Complexifier un récit lacunaire

Ce récit biographique a été reconstitué à partir de 500 lettres pour la plupart écrites par Eunice à sa famille. La correspondance est alors une pratique répandue en Nouvelle-Angleterre où le taux d’alphabétisation est élevé et n’est pas le seul apanage des classes aisées. Martha Hodes a fait un travail admirable pour combler les manques dus à des lettres qui ont disparu, à des informations souvent imprécises ou lacunaires. Pour ce faire, elle a consulté divers documents d’archive (cadastres, registres municipaux et religieux, documents d’entreprises), des lettres et des journaux locaux, aux États-Unis et sur l’île du Grand Cayman. Elle a confronté les faits mentionnés dans les lettres aux informations données par les publications de l’époque (récits de voyage, romans, essais…) et rencontré des descendants des familles au centre de l’histoire. Le dernier chapitre explique la démarche de l’historienne pour retrouver les lieux (maisons, cimetières, églises) et les témoins associés aux familles Richardson et Connolly, dans une quête mémorielle qui apporte une dimension émotionnelle à son travail.

Martha Hodes admet avoir dû régulièrement « extrapoler à partir du sens littéral qu[’elle] a pu trouver dans les lettres » et employer régulièrement « des expressions comme ‘peut-être’, ‘éventuellement’ et ‘probablement’ ». Elle précise toutefois qu’elle « propose l’artisanat de la pratique historienne, secondé, par l’art de la supposition » (p. 38-39).
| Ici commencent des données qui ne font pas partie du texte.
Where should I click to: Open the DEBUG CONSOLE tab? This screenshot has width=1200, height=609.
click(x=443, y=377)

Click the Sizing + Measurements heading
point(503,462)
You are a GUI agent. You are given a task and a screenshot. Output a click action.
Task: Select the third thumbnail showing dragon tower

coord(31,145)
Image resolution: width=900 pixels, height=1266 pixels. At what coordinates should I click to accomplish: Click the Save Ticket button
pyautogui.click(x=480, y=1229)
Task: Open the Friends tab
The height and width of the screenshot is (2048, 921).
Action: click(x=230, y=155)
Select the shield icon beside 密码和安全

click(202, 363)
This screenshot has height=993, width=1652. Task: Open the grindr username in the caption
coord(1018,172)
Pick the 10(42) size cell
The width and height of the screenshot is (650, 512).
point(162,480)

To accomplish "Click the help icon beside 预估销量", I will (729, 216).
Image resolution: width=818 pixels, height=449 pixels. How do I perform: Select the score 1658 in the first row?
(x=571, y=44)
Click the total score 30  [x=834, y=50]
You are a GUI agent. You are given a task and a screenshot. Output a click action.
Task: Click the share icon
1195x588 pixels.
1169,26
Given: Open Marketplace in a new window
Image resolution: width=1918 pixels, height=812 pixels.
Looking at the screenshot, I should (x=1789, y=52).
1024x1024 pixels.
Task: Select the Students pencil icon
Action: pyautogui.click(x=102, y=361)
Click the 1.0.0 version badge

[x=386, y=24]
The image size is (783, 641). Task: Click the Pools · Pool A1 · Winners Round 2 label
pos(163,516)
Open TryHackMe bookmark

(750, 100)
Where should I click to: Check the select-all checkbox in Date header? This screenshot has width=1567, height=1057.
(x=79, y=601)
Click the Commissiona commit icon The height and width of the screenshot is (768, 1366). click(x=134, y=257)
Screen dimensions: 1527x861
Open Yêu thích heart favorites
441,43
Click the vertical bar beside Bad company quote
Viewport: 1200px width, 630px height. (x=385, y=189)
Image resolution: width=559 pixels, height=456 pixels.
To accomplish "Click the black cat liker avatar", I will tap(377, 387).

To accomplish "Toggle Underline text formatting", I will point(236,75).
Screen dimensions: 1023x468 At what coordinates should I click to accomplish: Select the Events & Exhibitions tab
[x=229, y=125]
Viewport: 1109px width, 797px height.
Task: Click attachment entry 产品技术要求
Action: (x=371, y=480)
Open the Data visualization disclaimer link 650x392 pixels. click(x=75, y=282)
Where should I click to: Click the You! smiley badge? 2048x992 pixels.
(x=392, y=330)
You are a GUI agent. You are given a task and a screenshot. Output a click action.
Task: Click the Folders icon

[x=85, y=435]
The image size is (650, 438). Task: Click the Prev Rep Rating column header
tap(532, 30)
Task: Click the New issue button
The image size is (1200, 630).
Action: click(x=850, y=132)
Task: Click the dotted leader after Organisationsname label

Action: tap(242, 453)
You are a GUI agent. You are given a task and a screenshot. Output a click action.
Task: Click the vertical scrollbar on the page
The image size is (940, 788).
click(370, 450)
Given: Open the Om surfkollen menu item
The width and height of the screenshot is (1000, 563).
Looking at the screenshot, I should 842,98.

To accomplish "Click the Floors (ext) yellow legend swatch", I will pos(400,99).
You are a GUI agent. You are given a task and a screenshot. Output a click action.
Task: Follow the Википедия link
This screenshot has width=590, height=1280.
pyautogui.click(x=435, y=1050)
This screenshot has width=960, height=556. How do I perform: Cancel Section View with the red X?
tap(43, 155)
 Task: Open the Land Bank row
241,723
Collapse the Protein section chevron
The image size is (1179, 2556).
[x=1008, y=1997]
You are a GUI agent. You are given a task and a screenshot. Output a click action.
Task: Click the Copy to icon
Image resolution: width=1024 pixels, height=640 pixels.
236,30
La femme du capitaine ressemble par certains côtés à une fiction historique, à un roman d’aventures même ; il peut d’ailleurs être lu ainsi par les lecteurs moins intéressés par les analyses de l’historienne. Toutefois, le travail de grande ampleur pour combler les vides et omissions relève bien d’un travail historique minutieux.

Conclusion

Le livre de Martha Hodes, fort bien écrit et judicieusement illustré de documents iconographiques, reconstitue une histoire familiale complexe à partir de documents incomplets. L’historienne a donc pour une part recours à la spéculation, mais après tout, c’est aussi le propre d’un récit biographique. En paraphrasant Ivan Jablonka, on peut dire que concilier sciences sociales et création littéraire renforce ici la scientificité de la recherche (L’histoire est une littérature contemporaine, Seuil, 2014). On peut douter parfois de quelques interprétations : Martha Hodes pense par exemple que la fille d’Eunice, née, selon l’état-civil, de son mariage avec son premier mari, serait peut-être le fruit d’une aventure avec Smiley Connolly, éventuellement rencontré dans le Sud, à une époque où les relations interraciales étaient pourtant strictement contrôlées et fortement critiquées, particulièrement dans le Sud esclavagiste et d’autant plus pour une femme mariée. Malgré cette réserve, La femme du capitaine est un ouvrage largement réussi. Il inscrit avec succès l’histoire d’Eunice dans un contexte riche marqué par l’industrialisation progressive du Nord, la question de l’esclavage et la guerre de Sécession, de même que les débats engendrés par la réunion du Sud et du Nord pendant la période de la Reconstruction (1865-1877), et notamment la minimisation progressive de l’émancipation des esclaves au profit d’un discours blanc dominant.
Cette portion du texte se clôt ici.